# EXERCISE OBJECTIVE
Starting at the line that contains "Task: Click the Dopson County Ghosts link" and stopping after the line that contains "tap(70, 162)", give those lines of the material below as a Markdown table with the columns Row and Content, numbering each row and leaving out blank lines.

++++++

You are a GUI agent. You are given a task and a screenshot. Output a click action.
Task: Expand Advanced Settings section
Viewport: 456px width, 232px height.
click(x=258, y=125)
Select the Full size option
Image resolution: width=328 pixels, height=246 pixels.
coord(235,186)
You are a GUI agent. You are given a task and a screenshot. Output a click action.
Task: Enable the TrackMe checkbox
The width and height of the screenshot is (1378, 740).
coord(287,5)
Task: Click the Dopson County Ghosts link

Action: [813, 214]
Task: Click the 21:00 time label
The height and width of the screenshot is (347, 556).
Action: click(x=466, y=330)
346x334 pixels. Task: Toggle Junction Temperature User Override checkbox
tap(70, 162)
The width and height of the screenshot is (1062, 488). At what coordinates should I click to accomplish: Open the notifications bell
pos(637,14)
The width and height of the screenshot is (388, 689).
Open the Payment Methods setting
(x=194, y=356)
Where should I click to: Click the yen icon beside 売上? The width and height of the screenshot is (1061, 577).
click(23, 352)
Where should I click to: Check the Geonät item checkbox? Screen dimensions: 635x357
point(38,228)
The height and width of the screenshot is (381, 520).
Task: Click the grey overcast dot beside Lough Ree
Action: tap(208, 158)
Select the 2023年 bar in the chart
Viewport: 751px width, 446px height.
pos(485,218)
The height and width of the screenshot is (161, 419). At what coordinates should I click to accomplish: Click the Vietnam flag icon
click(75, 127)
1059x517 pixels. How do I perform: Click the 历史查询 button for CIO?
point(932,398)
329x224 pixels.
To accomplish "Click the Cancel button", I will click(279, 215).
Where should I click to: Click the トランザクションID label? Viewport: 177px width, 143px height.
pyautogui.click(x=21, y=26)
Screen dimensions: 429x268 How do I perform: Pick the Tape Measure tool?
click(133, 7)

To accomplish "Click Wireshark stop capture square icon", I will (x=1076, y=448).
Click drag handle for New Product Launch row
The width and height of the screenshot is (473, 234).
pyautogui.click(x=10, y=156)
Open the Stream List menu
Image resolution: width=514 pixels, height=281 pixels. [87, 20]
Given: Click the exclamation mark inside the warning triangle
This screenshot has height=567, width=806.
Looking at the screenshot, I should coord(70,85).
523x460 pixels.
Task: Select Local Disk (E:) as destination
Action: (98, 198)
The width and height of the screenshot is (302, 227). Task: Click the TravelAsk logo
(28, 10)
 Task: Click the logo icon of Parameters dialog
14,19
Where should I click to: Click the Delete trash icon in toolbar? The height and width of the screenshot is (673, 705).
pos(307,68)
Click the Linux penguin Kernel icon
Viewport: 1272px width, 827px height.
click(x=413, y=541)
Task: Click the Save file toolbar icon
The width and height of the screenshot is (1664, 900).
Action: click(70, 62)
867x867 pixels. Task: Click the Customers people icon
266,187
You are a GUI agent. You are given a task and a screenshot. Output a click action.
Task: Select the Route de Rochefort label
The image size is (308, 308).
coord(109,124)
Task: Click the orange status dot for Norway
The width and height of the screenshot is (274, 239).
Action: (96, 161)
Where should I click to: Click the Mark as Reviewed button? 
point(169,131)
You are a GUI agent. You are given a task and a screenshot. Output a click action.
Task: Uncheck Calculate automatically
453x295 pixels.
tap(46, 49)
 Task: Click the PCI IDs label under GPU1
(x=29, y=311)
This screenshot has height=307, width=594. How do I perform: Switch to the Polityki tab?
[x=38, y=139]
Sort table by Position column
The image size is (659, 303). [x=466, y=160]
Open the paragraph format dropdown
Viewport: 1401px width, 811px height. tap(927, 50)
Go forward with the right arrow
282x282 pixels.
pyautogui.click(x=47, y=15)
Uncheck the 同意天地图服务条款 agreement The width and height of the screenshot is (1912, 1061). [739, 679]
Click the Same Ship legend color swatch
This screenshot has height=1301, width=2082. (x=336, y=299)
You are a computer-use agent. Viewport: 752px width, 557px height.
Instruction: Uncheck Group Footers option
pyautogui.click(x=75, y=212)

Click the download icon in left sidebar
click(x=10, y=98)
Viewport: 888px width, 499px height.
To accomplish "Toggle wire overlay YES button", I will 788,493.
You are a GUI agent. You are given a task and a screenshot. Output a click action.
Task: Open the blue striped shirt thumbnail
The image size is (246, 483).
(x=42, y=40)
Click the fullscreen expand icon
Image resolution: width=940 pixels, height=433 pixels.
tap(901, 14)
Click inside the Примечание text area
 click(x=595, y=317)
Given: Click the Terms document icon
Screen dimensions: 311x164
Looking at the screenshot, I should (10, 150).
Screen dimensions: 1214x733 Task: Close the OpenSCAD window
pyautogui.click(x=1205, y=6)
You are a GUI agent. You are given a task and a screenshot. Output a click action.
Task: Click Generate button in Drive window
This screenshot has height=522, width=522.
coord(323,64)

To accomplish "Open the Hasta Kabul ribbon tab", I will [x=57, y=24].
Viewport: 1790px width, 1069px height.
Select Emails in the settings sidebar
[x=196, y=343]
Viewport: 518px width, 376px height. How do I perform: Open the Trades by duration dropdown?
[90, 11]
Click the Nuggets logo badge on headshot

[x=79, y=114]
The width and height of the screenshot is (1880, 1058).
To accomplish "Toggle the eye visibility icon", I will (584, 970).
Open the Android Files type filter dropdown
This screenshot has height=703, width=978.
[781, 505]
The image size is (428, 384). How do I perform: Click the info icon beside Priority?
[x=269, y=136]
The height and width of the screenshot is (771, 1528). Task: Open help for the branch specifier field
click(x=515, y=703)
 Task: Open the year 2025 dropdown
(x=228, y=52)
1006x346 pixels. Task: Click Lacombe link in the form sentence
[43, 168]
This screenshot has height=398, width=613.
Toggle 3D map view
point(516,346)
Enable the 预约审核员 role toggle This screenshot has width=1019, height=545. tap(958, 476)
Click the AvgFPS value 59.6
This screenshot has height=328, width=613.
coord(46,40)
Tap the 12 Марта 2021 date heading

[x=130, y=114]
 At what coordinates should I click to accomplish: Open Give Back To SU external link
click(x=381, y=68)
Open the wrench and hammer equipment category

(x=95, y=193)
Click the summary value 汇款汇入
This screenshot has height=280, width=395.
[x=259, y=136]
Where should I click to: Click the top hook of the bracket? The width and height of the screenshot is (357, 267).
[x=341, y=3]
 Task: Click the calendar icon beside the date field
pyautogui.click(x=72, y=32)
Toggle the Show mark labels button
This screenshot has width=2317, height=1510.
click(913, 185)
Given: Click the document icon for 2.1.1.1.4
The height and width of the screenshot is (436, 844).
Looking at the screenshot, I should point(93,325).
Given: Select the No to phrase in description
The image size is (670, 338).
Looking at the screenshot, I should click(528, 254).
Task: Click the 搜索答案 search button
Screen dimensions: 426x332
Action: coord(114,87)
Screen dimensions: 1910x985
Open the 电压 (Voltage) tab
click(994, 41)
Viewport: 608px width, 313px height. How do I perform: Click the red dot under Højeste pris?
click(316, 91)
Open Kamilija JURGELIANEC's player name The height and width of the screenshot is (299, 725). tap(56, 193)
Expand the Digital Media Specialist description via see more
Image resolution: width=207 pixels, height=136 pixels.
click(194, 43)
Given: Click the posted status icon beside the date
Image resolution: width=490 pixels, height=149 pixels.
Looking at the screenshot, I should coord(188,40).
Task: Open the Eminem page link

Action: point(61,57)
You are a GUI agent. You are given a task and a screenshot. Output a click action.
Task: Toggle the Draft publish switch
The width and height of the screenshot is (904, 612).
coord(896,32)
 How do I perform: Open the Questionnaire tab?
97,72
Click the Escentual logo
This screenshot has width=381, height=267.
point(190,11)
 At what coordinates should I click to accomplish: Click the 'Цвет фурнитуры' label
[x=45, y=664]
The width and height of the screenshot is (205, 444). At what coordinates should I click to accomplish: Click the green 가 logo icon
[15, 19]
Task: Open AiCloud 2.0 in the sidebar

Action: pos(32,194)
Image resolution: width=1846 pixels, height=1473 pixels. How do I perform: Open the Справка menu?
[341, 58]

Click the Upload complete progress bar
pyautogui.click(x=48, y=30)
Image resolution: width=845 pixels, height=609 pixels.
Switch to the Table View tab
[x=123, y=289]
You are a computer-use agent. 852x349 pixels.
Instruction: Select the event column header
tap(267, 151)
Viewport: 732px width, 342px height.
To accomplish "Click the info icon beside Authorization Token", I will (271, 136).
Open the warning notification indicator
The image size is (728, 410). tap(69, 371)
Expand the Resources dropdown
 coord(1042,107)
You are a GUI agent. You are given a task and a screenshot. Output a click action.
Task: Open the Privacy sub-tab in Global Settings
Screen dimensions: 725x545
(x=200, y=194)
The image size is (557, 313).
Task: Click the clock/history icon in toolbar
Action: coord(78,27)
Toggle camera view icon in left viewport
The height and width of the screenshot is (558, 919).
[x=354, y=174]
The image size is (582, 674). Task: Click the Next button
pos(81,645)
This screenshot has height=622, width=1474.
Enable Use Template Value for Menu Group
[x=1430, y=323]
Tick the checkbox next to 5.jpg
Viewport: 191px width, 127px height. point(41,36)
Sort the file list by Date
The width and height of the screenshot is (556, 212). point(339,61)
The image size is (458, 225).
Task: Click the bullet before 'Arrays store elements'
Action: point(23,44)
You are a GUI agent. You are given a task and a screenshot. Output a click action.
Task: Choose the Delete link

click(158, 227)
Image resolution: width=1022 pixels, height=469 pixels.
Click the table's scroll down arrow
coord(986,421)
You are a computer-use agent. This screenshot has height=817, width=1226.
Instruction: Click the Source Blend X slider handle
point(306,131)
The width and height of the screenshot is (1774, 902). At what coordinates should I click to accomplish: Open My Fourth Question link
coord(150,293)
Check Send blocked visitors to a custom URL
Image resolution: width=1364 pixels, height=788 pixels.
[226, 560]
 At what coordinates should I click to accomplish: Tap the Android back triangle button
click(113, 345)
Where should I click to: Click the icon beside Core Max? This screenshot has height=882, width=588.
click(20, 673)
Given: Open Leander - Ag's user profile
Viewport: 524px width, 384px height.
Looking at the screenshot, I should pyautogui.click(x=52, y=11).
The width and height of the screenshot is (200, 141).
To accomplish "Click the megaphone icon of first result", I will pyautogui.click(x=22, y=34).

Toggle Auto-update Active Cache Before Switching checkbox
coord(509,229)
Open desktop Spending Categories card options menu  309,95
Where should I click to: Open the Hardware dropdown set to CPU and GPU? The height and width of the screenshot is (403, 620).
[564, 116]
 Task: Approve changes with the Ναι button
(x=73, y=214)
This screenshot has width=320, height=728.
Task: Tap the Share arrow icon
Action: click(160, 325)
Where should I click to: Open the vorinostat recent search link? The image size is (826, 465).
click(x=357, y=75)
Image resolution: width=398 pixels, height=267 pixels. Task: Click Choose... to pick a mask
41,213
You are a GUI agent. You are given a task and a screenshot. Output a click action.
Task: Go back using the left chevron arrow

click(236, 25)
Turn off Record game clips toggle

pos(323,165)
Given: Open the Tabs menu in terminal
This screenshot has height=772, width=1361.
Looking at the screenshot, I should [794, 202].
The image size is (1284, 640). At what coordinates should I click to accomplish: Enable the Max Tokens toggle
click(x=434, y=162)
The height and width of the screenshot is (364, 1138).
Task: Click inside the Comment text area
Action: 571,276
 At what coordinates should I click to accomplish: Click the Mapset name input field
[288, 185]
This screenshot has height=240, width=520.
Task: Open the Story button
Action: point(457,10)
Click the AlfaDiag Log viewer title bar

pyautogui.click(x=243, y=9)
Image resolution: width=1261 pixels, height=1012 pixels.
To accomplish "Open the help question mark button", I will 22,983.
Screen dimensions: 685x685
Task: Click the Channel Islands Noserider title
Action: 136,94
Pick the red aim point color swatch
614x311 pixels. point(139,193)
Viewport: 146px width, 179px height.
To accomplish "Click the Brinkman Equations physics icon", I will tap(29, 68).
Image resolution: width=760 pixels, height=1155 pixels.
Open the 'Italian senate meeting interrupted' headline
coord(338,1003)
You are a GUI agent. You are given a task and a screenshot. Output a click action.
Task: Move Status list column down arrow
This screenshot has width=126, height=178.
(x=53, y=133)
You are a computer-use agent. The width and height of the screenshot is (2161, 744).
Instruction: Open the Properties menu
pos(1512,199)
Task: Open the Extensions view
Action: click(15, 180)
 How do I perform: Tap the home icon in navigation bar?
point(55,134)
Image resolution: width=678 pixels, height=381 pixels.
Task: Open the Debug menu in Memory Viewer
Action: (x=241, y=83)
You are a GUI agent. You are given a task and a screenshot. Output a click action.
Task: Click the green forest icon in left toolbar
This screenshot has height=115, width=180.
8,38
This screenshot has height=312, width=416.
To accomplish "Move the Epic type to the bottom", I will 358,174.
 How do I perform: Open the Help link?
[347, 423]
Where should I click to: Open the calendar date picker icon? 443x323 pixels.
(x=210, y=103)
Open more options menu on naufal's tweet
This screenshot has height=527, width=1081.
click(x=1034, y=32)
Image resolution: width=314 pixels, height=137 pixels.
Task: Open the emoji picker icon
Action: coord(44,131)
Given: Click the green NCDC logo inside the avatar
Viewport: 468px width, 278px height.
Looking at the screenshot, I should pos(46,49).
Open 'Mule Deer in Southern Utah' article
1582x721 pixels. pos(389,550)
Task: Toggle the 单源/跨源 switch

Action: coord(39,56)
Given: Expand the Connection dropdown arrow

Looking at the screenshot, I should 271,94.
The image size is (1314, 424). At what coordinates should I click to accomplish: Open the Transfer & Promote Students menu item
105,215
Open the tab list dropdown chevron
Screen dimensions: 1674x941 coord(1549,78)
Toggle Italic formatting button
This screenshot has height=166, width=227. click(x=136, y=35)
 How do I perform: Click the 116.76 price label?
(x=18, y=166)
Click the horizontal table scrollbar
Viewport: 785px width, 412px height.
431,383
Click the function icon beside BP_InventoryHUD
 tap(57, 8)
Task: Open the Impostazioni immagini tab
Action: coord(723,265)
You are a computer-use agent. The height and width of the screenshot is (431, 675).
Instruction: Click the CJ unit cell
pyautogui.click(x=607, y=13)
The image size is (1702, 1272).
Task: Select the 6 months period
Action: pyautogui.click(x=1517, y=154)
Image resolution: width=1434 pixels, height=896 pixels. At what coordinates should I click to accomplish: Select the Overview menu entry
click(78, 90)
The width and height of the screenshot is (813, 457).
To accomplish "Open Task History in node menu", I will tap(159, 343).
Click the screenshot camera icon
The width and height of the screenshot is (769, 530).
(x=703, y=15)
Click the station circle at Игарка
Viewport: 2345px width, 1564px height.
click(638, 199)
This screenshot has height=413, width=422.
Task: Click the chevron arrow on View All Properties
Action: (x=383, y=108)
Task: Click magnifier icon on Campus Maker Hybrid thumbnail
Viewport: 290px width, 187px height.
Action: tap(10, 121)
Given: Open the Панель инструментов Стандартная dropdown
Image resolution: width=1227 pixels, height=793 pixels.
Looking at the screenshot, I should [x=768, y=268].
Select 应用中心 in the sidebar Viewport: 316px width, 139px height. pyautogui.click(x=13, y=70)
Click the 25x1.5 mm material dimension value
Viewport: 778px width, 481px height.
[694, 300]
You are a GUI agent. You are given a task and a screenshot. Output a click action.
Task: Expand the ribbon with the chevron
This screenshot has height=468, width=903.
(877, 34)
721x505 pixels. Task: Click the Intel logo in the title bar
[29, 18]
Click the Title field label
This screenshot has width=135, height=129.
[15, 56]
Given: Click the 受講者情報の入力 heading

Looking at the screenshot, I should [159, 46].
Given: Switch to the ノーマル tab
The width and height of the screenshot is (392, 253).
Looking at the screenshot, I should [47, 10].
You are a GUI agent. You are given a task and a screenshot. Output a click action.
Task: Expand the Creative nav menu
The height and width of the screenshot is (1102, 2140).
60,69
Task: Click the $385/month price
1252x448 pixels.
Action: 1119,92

++++++

# OUTPUT
| Row | Content |
|---|---|
| 1 | Task: Click the Dopson County Ghosts link |
| 2 | Action: [813, 214] |
| 3 | Task: Click the 21:00 time label |
| 4 | The height and width of the screenshot is (347, 556). |
| 5 | Action: click(x=466, y=330) |
| 6 | 346x334 pixels. Task: Toggle Junction Temperature User Override checkbox |
| 7 | tap(70, 162) |